Perform the decomposition into partial fractions
(x-1)/(x(x^4+1))=(Ax^3+Bx^2+C)/(x^4+1)+(D)/(x)
=((Ax^3+Bx^2+C)x+D(x^4+1))/(x(x^4+1))
The denominators are the same, compare the numerators
x-1=Ax^4+Bx^3+Cx+Dx^4+D
Therefore, comparing the LHS and the RHS
A+D=0
C=1
D=-1
B=0
A=-D=1
So,
(x-1)/(x(x^4+1))=(x^3+1)/(x^4+1)-1/(x)
int((x-1)dx)/(x(x^4+1))=int((x^3+1)dx)/(x^4+1)-int(1dx)/(x)

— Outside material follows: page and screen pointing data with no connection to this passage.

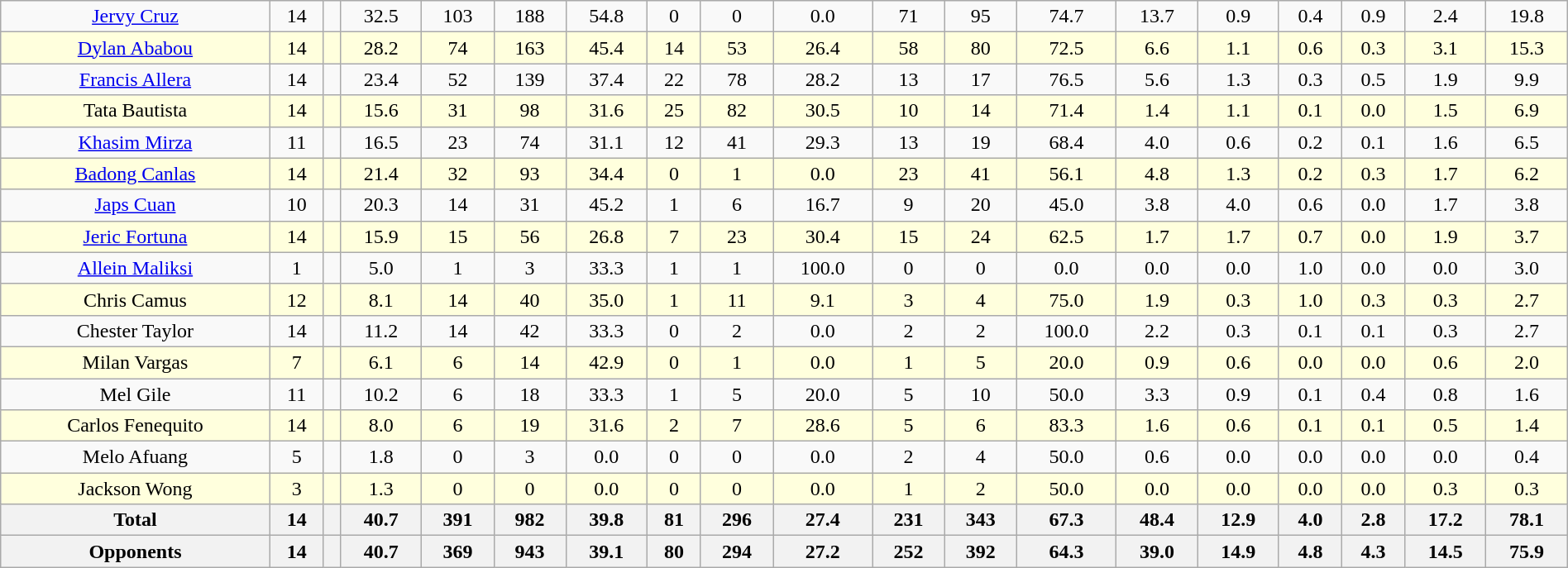
71.4 [1066, 111]
Jervy Cruz [136, 17]
Total [136, 520]
Khasim Mirza [136, 142]
52 [458, 79]
40 [529, 299]
Jackson Wong [136, 489]
20 [981, 205]
54.8 [606, 17]
56.1 [1066, 174]
78 [736, 79]
27.4 [823, 520]
45.2 [606, 205]
231 [908, 520]
Allein Maliksi [136, 268]
139 [529, 79]
Mel Gile [136, 394]
343 [981, 520]
39.8 [606, 520]
Dylan Ababou [136, 48]
72.5 [1066, 48]
20.3 [381, 205]
3.1 [1446, 48]
81 [673, 520]
28.6 [823, 426]
3.0 [1527, 268]
982 [529, 520]
Melo Afuang [136, 457]
83.3 [1066, 426]
Chris Camus [136, 299]
95 [981, 17]
93 [529, 174]
15.9 [381, 237]
6.2 [1527, 174]
Tata Bautista [136, 111]
37.4 [606, 79]
6.1 [381, 362]
67.3 [1066, 520]
8.1 [381, 299]
391 [458, 520]
71 [908, 17]
31.1 [606, 142]
17.2 [1446, 520]
Milan Vargas [136, 362]
943 [529, 552]
35.0 [606, 299]
9.9 [1527, 79]
30.4 [823, 237]
39.0 [1157, 552]
9.1 [823, 299]
98 [529, 111]
2.4 [1446, 17]
34.4 [606, 174]
23.4 [381, 79]
22 [673, 79]
103 [458, 17]
53 [736, 48]
296 [736, 520]
48.4 [1157, 520]
1.8 [381, 457]
0.7 [1310, 237]
64.3 [1066, 552]
392 [981, 552]
4.3 [1373, 552]
8.0 [381, 426]
45.4 [606, 48]
56 [529, 237]
76.5 [1066, 79]
17 [981, 79]
Badong Canlas [136, 174]
18 [529, 394]
15.3 [1527, 48]
10.2 [381, 394]
Francis Allera [136, 79]
369 [458, 552]
42.9 [606, 362]
3.3 [1157, 394]
Jeric Fortuna [136, 237]
12.9 [1238, 520]
21.4 [381, 174]
24 [981, 237]
29.3 [823, 142]
163 [529, 48]
5.0 [381, 268]
68.4 [1066, 142]
1.5 [1446, 111]
16.5 [381, 142]
Carlos Fenequito [136, 426]
11.2 [381, 331]
294 [736, 552]
26.8 [606, 237]
Opponents [136, 552]
32.5 [381, 17]
0.8 [1446, 394]
39.1 [606, 552]
14.5 [1446, 552]
78.1 [1527, 520]
14.9 [1238, 552]
26.4 [823, 48]
Japs Cuan [136, 205]
2.8 [1373, 520]
9 [908, 205]
42 [529, 331]
2.2 [1157, 331]
30.5 [823, 111]
Chester Taylor [136, 331]
58 [908, 48]
6.5 [1527, 142]
45.0 [1066, 205]
27.2 [823, 552]
13.7 [1157, 17]
75.9 [1527, 552]
2.0 [1527, 362]
6.9 [1527, 111]
252 [908, 552]
16.7 [823, 205]
15.6 [381, 111]
5.6 [1157, 79]
6.6 [1157, 48]
32 [458, 174]
188 [529, 17]
75.0 [1066, 299]
19.8 [1527, 17]
25 [673, 111]
62.5 [1066, 237]
74.7 [1066, 17]
3.7 [1527, 237]
82 [736, 111]
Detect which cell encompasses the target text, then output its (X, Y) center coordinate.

=int(x^3dx)/(x^4+1)+int(dx)/(x^4+1)-int(1dx)/(x)
Let u=x^4+1, =>, du=4x^3dx
Therefore,
int(x^3dx)/(x^4+1)=1/4int(du)/(u)=1/4lnu=1/4ln(x^4+1)
int(dx)/(x)=ln(|x|)
1/(x^4+1)=1/((x^2-sqrt2x+1)(x^2+sqrt2x+1))
=(Ax+B)/(x^2-sqrt2x+1)+(Cx+D)/(x^2+sqrt2x+1)
=((Ax+B)(x^2+sqrt2x+1)+(Cx+D)(x^2-sqrt2x+1))/((x^2-sqrt2x+1)(x^2+sqrt2x+1))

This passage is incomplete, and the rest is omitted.